Lines 49 and 50 slide a 5 x 5 window from left-to-right and top-to-bottom across the trainImage and cleanImage. At each sliding window stop, we extract the 5 x 5 ROI of the training image and clean image (Lines 54 and 55).

We grab the width and height of the trainROI on Line 56, and if either the width or height is not five pixels (due to us being on the borders of the image), we throw out the ROI (because we are only concerned with 5 x 5 regions).

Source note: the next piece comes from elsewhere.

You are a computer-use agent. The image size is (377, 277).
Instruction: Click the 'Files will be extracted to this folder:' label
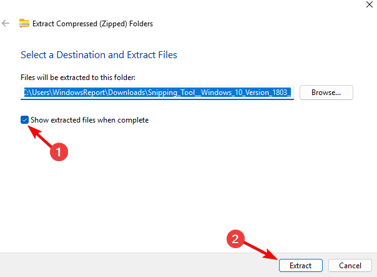77,78
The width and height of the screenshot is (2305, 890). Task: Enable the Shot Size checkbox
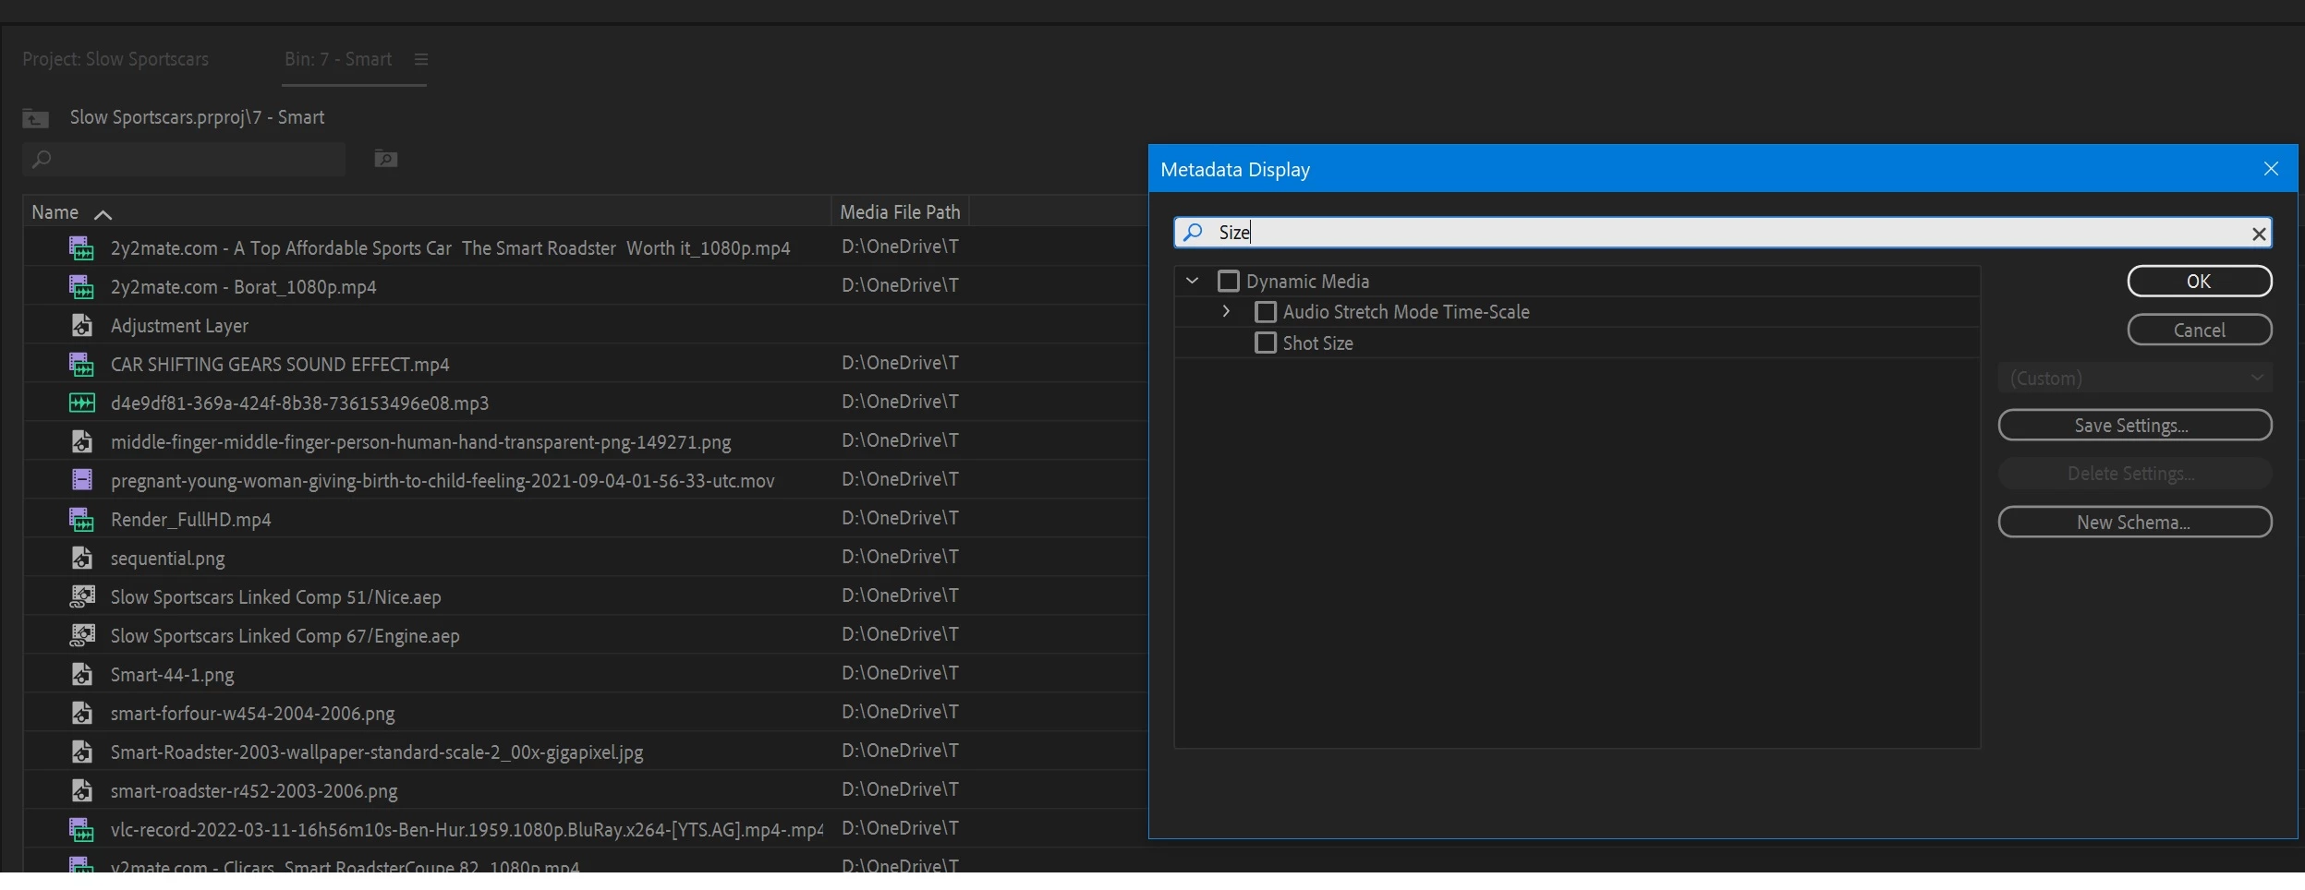click(x=1266, y=343)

Next, we construct our feature vectors and save the row to our CSV file:

			# our features will be the flattened 5x5=25 raw pixels
			# from the noisy ROI while the target prediction will
			# be the center pixel in the 5x5 window
			features = trainROI.flatten()
			target = cleanROI[2, 2]

			# if we wrote *every* feature/target combination to disk
			# we would end up with millions of rows -- let's only
			# write rows to disk with probability N, thereby reducing
			# the total number of rows in the file
			if random.random() <= config.SAMPLE_PROB:
				# write the target and features to our CSV file
				features = [str(x) for x in features]
				row = [str(target)] + features
				row = ",".join(row)
				csv.write("{}\n".format(row))

	# update the progress bar
	pbar.update(i)

# close the CSV file
pbar.finish()
csv.close()

Line 65 takes the 5 x 5 pixel region from the trainROI and flattens it into a 5 x 5 = 25-d list — this list serves as our feature vector.

Line 66 then extracts the cleaned/gold-standard pixel value from the center of the cleanROI. This pixel value serves as what we want our RFR to predict.

At this point, we could write our combination of a feature vector and target value to disk; however, if we were to write every feature/target combination to the CSV file, we would end up with a file many gigabytes in size.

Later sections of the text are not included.